• **Task requirements**
Write out again, exactly, the lines of the listing below from the first one through the one that contains "Screen dimensions: 1568x768", and no other lines.

• **Working data**

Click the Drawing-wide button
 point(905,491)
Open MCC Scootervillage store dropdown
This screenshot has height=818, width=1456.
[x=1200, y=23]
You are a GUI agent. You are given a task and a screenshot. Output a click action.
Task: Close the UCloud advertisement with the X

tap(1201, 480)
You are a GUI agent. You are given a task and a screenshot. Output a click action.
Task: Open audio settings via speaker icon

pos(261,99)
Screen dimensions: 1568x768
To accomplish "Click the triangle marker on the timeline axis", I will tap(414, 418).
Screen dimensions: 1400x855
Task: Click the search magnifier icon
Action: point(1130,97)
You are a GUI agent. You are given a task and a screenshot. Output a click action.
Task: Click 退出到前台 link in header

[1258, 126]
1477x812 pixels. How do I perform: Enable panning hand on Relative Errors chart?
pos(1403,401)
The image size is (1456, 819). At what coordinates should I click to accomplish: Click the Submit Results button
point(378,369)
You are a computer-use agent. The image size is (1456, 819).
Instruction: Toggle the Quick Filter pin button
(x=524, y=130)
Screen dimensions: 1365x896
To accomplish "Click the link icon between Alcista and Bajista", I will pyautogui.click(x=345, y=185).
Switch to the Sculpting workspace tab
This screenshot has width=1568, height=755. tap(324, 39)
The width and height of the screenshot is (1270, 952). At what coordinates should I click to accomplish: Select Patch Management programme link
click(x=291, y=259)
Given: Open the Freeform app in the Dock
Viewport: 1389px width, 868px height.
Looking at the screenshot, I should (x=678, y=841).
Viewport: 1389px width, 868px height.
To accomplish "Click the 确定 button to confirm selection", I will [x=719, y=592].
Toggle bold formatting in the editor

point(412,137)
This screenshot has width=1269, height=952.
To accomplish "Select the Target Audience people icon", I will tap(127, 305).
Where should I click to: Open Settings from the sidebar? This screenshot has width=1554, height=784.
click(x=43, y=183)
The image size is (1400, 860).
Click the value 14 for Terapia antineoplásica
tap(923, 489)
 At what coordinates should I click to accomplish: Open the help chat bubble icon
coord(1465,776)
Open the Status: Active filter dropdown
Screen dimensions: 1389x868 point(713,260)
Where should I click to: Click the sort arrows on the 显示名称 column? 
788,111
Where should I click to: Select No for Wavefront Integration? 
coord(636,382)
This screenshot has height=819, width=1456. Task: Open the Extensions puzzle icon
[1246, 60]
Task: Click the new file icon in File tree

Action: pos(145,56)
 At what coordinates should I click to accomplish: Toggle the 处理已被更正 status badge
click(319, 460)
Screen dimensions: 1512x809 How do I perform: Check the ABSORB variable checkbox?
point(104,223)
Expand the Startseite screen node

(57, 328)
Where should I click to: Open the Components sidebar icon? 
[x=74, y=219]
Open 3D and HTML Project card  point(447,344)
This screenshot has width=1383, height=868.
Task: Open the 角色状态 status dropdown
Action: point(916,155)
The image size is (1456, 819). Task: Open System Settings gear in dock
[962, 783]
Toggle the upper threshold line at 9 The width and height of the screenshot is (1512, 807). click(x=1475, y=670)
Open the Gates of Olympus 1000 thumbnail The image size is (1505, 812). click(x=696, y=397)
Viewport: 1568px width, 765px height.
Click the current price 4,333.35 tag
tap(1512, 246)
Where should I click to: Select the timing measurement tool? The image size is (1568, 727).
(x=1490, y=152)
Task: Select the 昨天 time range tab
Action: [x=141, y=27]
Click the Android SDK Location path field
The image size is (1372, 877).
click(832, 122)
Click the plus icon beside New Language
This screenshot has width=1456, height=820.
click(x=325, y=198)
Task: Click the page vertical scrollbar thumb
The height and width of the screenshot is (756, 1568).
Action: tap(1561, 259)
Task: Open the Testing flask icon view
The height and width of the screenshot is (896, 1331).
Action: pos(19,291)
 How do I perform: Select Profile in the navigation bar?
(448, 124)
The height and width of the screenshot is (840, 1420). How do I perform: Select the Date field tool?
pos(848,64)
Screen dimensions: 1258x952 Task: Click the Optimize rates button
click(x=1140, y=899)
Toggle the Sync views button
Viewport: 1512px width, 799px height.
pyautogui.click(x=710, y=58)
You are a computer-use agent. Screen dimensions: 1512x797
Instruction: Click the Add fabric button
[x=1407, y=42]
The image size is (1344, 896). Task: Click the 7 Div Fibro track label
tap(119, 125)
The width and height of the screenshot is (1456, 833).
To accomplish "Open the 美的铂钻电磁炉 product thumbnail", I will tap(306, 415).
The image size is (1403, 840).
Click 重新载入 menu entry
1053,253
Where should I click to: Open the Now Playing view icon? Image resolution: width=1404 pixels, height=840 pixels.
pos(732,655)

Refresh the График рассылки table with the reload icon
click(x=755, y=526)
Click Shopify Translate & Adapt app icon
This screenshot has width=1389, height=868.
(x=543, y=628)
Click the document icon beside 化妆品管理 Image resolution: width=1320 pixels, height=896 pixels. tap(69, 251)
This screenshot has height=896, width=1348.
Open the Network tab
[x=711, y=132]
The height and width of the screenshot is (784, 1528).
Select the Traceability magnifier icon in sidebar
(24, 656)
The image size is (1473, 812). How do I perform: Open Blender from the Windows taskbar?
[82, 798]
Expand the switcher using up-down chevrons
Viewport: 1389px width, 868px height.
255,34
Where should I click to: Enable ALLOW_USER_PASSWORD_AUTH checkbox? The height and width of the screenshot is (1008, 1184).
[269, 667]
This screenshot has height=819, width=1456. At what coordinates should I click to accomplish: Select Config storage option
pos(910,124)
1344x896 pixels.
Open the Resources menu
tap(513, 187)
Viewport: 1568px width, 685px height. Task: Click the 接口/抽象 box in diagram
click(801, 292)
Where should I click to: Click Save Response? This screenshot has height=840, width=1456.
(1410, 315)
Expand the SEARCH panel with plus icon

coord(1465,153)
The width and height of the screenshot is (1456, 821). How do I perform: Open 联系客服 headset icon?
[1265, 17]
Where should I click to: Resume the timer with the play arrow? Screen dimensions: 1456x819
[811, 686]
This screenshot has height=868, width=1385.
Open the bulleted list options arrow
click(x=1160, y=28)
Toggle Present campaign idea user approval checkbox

• **Your solution**
Click the Drawing-wide button
 point(905,491)
Open MCC Scootervillage store dropdown
This screenshot has height=818, width=1456.
[x=1200, y=23]
You are a GUI agent. You are given a task and a screenshot. Output a click action.
Task: Close the UCloud advertisement with the X

tap(1201, 480)
You are a GUI agent. You are given a task and a screenshot. Output a click action.
Task: Open audio settings via speaker icon

pos(261,99)
Screen dimensions: 1568x768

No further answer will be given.